When I am looking to change something in my life, I need to check if my will is engaged.
It’s all part of the Tower of Power.
I wish I was fit again is part of my desire to live a healthy, balanced life.
I’ve let my physical well-being slide. Sure I can still climb 3 flights of stairs without getting winded, but I’m not doing a lot of muscle building activities, or yoga, to achieve balance and harmony in my world. My Dharma is out of whack.
In my desire there is no power unless I move from the place of wanting or desire in the tower to the position of power in my WILL.
I WILL get fit is still not igniting my imagination though until I get specific.
I WILL go to yoga three times a week is close — but I still haven’t specified when. I haven’t checked my calendar and named the time.
Getting from Desire to Action is a conscious and physical move. It requires three very important aspects.
Attention. Clarity. Commitment.

★ ★ ★

> [TASK PROMPT]:
From the passage above on moving from desire to will, reproduce everything from "It’s all part" down to "named the time.", word for word.

> [DATA EXTRACTS]:
★ ★ ★

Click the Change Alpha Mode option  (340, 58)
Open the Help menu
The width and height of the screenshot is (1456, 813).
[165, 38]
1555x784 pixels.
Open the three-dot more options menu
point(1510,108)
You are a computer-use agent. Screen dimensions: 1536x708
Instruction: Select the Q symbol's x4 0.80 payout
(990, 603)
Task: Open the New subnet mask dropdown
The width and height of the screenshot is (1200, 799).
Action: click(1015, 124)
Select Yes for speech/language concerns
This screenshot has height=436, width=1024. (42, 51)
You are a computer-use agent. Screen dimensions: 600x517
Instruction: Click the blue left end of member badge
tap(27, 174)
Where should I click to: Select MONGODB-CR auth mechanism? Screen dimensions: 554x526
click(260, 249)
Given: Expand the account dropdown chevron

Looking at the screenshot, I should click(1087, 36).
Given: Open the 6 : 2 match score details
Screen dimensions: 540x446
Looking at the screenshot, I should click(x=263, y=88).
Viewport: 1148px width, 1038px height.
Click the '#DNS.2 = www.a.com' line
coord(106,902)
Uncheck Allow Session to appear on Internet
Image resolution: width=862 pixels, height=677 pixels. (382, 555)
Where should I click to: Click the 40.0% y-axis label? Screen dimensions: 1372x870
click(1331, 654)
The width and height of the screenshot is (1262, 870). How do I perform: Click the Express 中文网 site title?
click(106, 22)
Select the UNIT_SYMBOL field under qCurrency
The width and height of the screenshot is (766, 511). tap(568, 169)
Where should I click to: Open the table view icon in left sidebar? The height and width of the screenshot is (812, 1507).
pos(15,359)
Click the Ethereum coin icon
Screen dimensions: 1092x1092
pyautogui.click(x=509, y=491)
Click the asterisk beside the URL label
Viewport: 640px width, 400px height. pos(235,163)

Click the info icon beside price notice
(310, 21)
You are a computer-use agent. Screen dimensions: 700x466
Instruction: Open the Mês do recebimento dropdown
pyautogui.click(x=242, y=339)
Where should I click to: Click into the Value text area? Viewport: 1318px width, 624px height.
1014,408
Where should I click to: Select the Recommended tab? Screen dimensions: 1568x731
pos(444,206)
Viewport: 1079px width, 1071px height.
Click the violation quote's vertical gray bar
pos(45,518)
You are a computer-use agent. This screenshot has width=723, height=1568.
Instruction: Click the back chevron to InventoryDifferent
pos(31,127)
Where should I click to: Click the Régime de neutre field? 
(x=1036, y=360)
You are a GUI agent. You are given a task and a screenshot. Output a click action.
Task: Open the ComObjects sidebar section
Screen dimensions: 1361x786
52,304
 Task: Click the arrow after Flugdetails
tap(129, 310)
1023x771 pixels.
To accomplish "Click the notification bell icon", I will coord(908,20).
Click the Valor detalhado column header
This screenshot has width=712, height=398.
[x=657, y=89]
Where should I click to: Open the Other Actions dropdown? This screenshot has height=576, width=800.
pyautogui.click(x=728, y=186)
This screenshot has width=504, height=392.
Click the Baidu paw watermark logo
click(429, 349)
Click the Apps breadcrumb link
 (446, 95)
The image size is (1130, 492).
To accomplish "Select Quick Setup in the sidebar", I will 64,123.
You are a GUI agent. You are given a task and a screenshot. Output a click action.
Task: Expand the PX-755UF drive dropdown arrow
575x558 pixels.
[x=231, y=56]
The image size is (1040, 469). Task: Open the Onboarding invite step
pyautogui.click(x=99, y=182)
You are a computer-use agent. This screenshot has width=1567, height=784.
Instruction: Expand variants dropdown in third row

★ ★ ★

> [TASK ANSWER]:
It’s all part of the Tower of Power.
I wish I was fit again is part of my desire to live a healthy, balanced life.
I’ve let my physical well-being slide. Sure I can still climb 3 flights of stairs without getting winded, but I’m not doing a lot of muscle building activities, or yoga, to achieve balance and harmony in my world. My Dharma is out of whack.
In my desire there is no power unless I move from the place of wanting or desire in the tower to the position of power in my WILL.
I WILL get fit is still not igniting my imagination though until I get specific.
I WILL go to yoga three times a week is close — but I still haven’t specified when. I haven’t checked my calendar and named the time.